[Data entries]
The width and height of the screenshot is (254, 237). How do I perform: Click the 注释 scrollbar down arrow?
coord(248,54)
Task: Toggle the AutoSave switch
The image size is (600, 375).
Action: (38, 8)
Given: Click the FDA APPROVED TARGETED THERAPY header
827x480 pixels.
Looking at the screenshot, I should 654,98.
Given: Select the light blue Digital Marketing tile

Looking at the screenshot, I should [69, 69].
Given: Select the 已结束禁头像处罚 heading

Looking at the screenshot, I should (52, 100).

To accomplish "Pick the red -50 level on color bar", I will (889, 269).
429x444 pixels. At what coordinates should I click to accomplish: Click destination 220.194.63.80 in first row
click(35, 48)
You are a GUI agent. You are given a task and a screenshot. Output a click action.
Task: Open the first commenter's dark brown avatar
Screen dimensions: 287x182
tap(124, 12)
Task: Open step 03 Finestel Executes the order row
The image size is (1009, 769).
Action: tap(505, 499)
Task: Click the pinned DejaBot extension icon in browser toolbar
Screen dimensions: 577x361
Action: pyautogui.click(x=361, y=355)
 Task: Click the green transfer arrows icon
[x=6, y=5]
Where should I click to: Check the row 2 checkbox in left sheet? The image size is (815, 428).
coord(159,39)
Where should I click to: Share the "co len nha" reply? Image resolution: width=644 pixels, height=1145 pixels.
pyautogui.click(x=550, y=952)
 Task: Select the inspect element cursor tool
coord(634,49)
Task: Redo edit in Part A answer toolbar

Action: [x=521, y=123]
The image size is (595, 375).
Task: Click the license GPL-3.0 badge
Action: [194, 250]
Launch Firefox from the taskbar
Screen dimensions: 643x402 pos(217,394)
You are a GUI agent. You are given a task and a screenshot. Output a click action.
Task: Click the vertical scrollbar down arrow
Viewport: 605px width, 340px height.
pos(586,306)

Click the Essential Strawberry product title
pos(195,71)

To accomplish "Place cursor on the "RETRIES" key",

=== Your instructions ===
As you read the records above, find each line that contains "Open" and copy it.

=== Finished task ===
Task: Open the first commenter's dark brown avatar
Task: Open step 03 Finestel Executes the order row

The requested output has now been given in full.